Hechos nutricionales de las fechas de Medjool
Las fechas de comer medjool satisfacen su gusto por lo dulce al tiempo que proporcionan la energía, las vitaminas y los minerales necesarios para mantener la salud general. Las fechas de Medjool se han cultivado durante miles de años por su sabor dulce y rico. Son un tipo de fruta que crece en palmeras datileras en climas cálidos y secos, como Oriente Medio, África y California.

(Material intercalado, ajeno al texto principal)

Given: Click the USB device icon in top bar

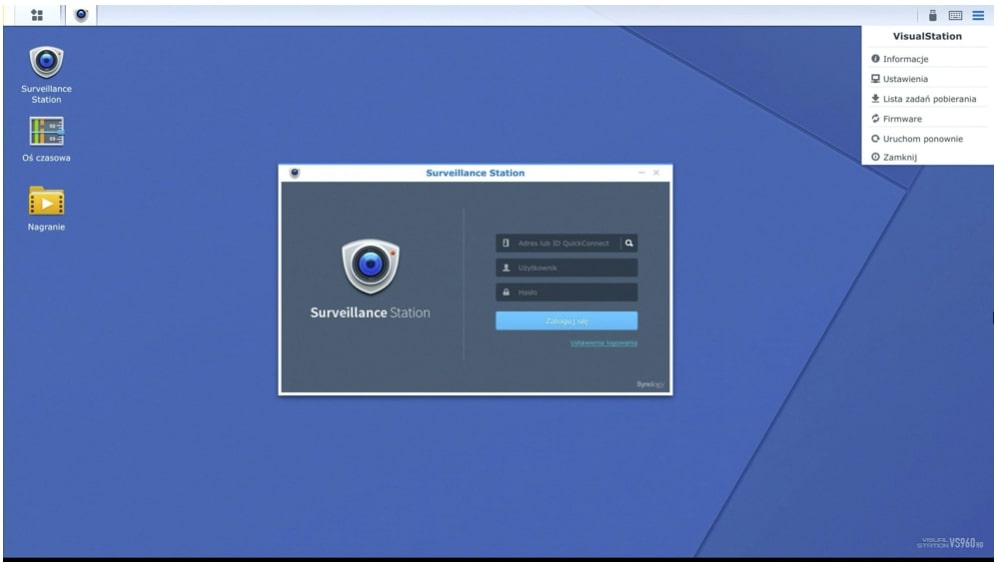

Es posible que puedas encontrar fechas nuevas si vives en un área donde crecen. De lo contrario, están disponibles secos, ya sea con hoyos o sin hoyos, durante todo el año en las tiendas de comestibles.
Datos nutricionales de las fechas de Medjool (Imagen: barmalini / iStock / GettyImages)Beneficios para la salud de las fechas
Las frutas secas, como las fechas, contienen más calorías en un volumen menor que las frutas frescas porque se ha eliminado una gran cantidad de agua. Comer solo dos citas pequeñas, que tienen un promedio de 1 a 2 pulgadas de largo, le proporciona 133 calorías. Tenga en cuenta el tamaño de su porción porque es fácil comer en exceso estas frutas dulces, lo que puede llevar a un aumento de peso con el tiempo. Sin embargo, son un alimento sin grasa, lo que los convierte en una buena alternativa a los postres con alto contenido de grasa cuando intentan limitar su ingesta diaria de grasas. Las fechas no son óptimas para la construcción de músculo. Al igual que con la mayoría de las frutas, las fechas no son una buena fuente de proteínas con menos de 1 gramo por porción.
Carbs en fechas
La mayoría de las calorías en las fechas provienen de los carbohidratos que contienen. Obtendrás 36 gramos de carbohidratos totales al comer dos fechas. Tres de estos gramos provienen de la fibra dietética, que ayuda a regular la digestión y puede ayudar a reducir el colesterol. El azúcar representa 32 gramos del total de carbohidratos en las fechas. A pesar de que estos son azúcares naturales que se encuentran en las frutas, las fechas aún se consideran un alimento alto en azúcar. Puedes usarlos para endulzar postres o comerlos para satisfacer un dulce antojo. Comer fechas después del entrenamiento también puede aumentar los niveles de energía. Si tiene diabetes o problemas con el control del azúcar en la sangre, tenga cuidado de no comer en exceso las fechas.
Minerales en fechas
Las fechas contienen pequeñas cantidades de casi todos los minerales esenciales. Las que deben tenerse en cuenta son el potasio, el manganeso y el cobre, que están presentes entre el 8 y el 10 por ciento del valor diario. Su cuerpo depende del potasio para regular el balance de líquidos, los latidos del corazón, la presión arterial y los impulsos nerviosos. El cobre se utiliza para la síntesis de los tejidos conectivos y ayuda a mantener la función adecuada del cerebro y los glóbulos rojos. El manganeso participa en la formación de huesos, factores de coagulación sanguínea y hormonas sexuales, regula el metabolismo energético, la absorción de calcio y el nivel de azúcar en la sangre y mantiene la función cerebral y nerviosa..
Vitaminas en fechas
Las vitaminas presentes en el porcentaje más alto de sus necesidades diarias son la vitamina B-6, la niacina y el ácido pantoténico. Comer dos fechas le proporciona un 6 por ciento del valor diario para B-6 y un 4 por ciento de los valores diarios para ácido pantoténico y niacina. Estos nutrientes desempeñan un papel en la producción de glóbulos rojos, el metabolismo energético, el crecimiento y el desarrollo y la salud de la piel, el sistema nervioso y el sistema digestivo. Comer fechas como parte de una dieta saludable y bien balanceada lo ayuda a cumplir con los requisitos diarios de estas vitaminas.